Data listing
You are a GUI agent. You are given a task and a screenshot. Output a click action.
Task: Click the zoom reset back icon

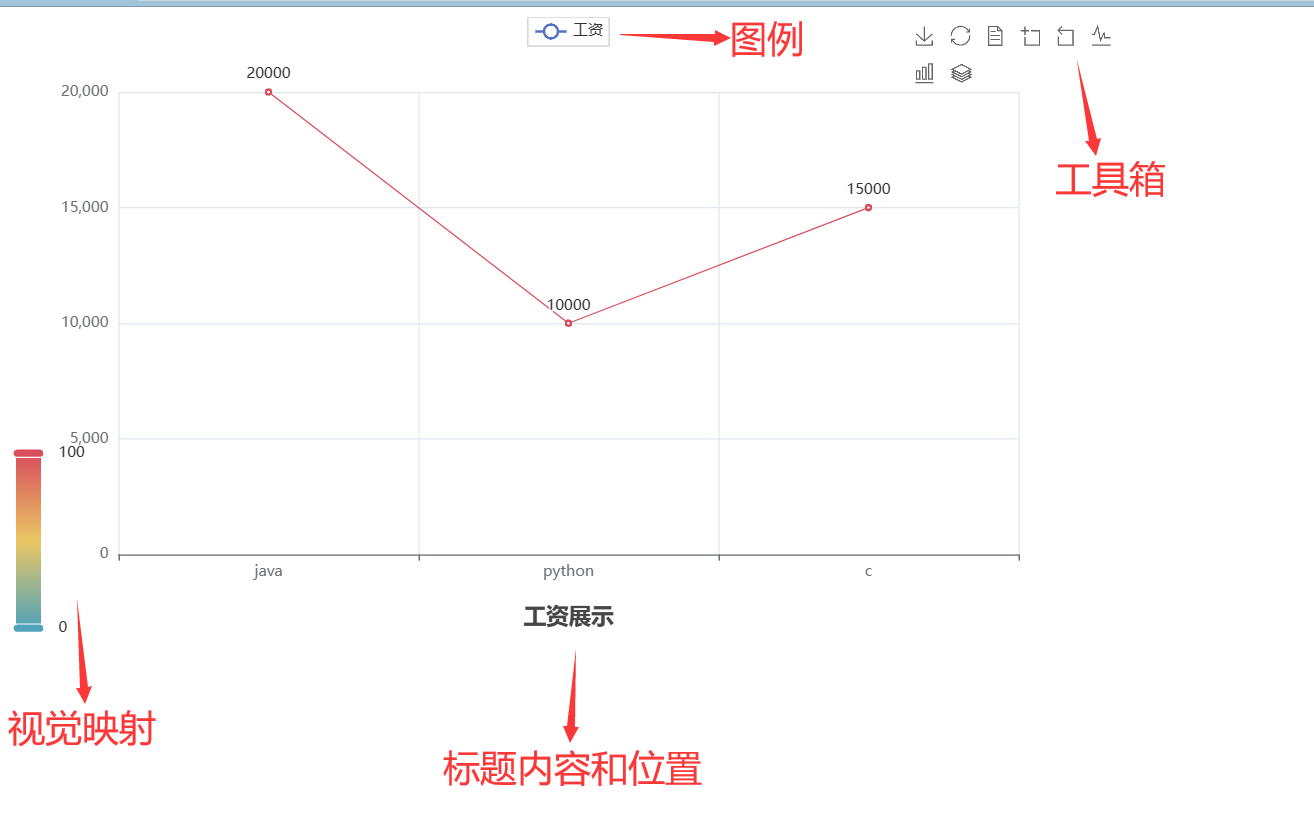1066,37
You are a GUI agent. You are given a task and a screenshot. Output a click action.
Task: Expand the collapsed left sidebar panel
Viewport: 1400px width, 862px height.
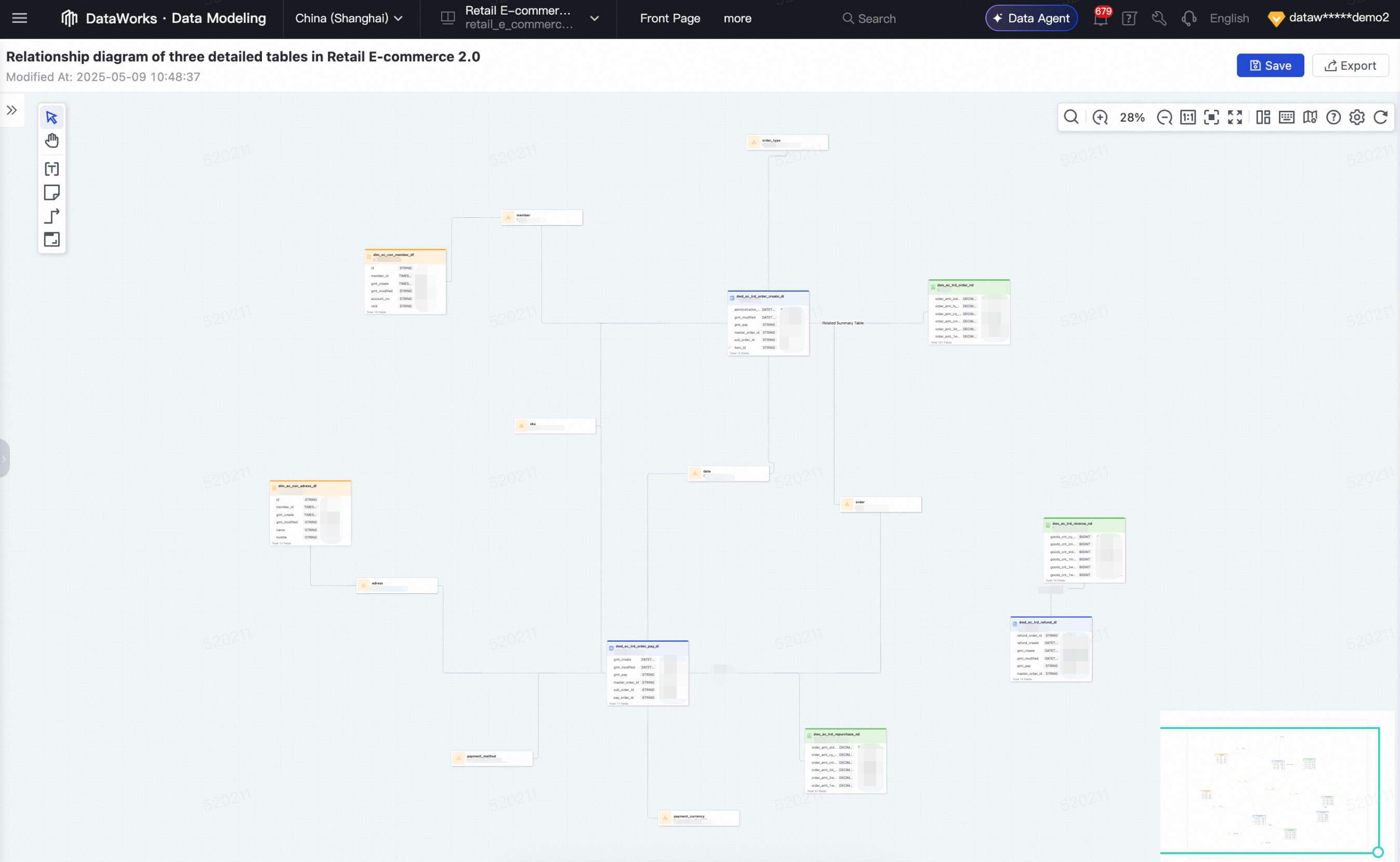[12, 110]
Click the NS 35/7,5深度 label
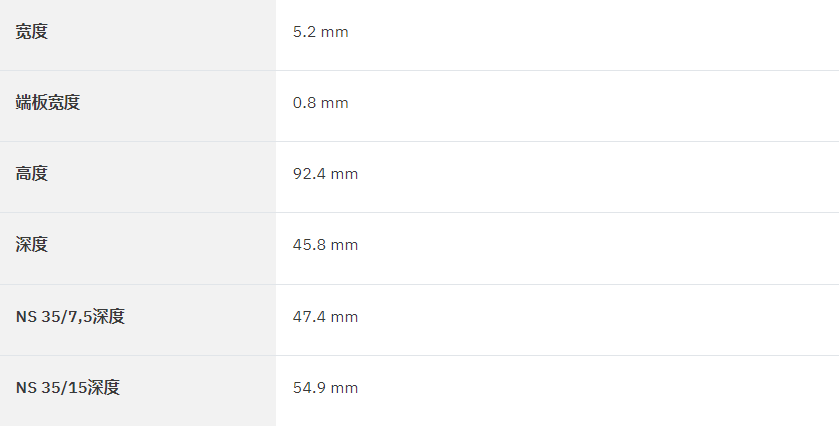The height and width of the screenshot is (426, 839). click(70, 316)
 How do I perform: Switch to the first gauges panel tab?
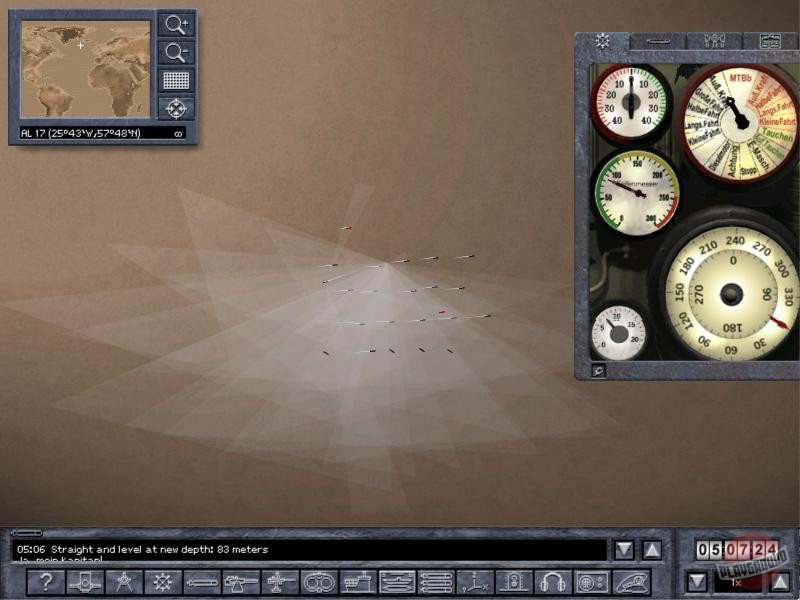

Work instructions
Show, from the listing above, each line that contains the word "panel".

Output
Task: Expand the collapsed left sidebar panel
 How do I perform: Switch to the first gauges panel tab?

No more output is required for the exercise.